How to Stay Safe from HMRC
2 March 16 | By: Jas Jhooty
A new voluntary payrolling system for certain benefits in kind arrives on 6 April 2016, but you need to register upfront.
When will it be worthwhile and what do you need to do if you want to opt in for 2016/17?
New legislation gives HMRC authority to introduce a voluntary scheme to tax employee benefits in real time through the payroll – payrolling benefits in kind (BiK). Online registration is required. You won’t be able to register after 5th April 2016 for the 2016 to 2017 tax year as HMRC cannot process changes in-year.
If you are an employer who already payrolls benefits informally, you still need to register for HMRC’s online Payrolling BiK service. Informal payrolling also ceases on 5 April 2016.
Interested employers should register immediately so employees’ tax codes are updated before the first payday of 2016/17. New tax codes will be needed for employees previously relying on P11Ds with BiK being coding out to collect tax due on benefits in kind.
Where HMRC has already included the BiK in the 2016/17 PAYE code, employees risk a double deduction if payrolling starts before a revised PAYE code is issued.
It is recommended that employers should contact employees, e.g. by e-mail, to inform them in advance they intend to commence payrolling benefits. They should also ensure employees know what to check for when their tax code changes.
The cash value of the BiK needs to be calculated and included in the payroll. In some cases this may need to be estimated. Complications will arise where employees leave and the amount of the payrolled benefit has been estimated. HMRC’s latest guidance was published recently and this is comprehensive and should be referred to if employers intend to payroll BiKs.
Individual employees can opt out of payrolling and not all BiKs are covered. This increases complexity and the chance of mistakes. For lower paid employees, payrolling may affect benefit entitlement to Universal Credit, or tax due may exceed the 50% cap on PAYE deductions.

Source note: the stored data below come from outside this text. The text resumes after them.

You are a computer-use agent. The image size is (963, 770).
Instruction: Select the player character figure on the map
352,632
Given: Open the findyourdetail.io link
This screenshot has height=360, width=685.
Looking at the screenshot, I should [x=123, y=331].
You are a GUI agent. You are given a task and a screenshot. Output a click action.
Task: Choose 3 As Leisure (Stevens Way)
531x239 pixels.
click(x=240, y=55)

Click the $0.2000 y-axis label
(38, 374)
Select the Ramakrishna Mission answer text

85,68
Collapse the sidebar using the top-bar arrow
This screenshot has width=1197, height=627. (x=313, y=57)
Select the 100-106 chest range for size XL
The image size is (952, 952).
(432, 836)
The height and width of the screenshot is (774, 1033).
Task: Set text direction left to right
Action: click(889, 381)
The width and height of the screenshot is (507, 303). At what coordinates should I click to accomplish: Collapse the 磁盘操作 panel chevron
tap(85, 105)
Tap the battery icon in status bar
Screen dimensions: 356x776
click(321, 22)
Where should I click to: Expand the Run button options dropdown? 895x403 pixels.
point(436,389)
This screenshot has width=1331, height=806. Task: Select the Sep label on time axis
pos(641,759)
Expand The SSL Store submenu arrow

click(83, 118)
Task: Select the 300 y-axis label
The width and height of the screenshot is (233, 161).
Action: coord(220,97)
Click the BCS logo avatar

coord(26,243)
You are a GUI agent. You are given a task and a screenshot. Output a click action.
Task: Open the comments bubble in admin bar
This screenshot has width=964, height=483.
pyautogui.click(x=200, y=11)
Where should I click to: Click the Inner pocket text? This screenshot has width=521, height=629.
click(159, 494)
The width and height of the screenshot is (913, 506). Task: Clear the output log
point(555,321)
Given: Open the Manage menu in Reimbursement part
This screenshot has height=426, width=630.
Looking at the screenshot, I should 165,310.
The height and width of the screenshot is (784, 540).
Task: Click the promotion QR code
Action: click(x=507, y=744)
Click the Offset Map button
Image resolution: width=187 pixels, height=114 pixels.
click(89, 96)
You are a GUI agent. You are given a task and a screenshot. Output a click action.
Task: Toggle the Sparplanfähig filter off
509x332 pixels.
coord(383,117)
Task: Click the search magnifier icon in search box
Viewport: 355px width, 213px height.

Where employees make a contribution towards the BiK, e.g. private use payments, this will need to be recognised and adjusted. Class 1A NI contributions still need to be calculated and returned on an end of year P11D b.
P11Ds won’t be required if all BiKs are payrolled. This sounds straightforward, but may not be as simple in practice. Employers must be alert to:
If you are interested in payrolling your BiK you may want to also read this article that highlights some of the practical points that you should take into consideration before taking the plunge.
Finally we would like to remind you that emTax are currently running a value-for-money Benefits & Expenses (P11D) training course where all of the latest information on the recent changes to employment tax legislation are clearly explained by our knowledgeable consultants.
This course has proved to be very popular with all of the training dates in March having been filled. If you would like to book a training course for April onwards, or if you would like some more practical advice on how you can payroll your BiK, please do not hesitate to contact us.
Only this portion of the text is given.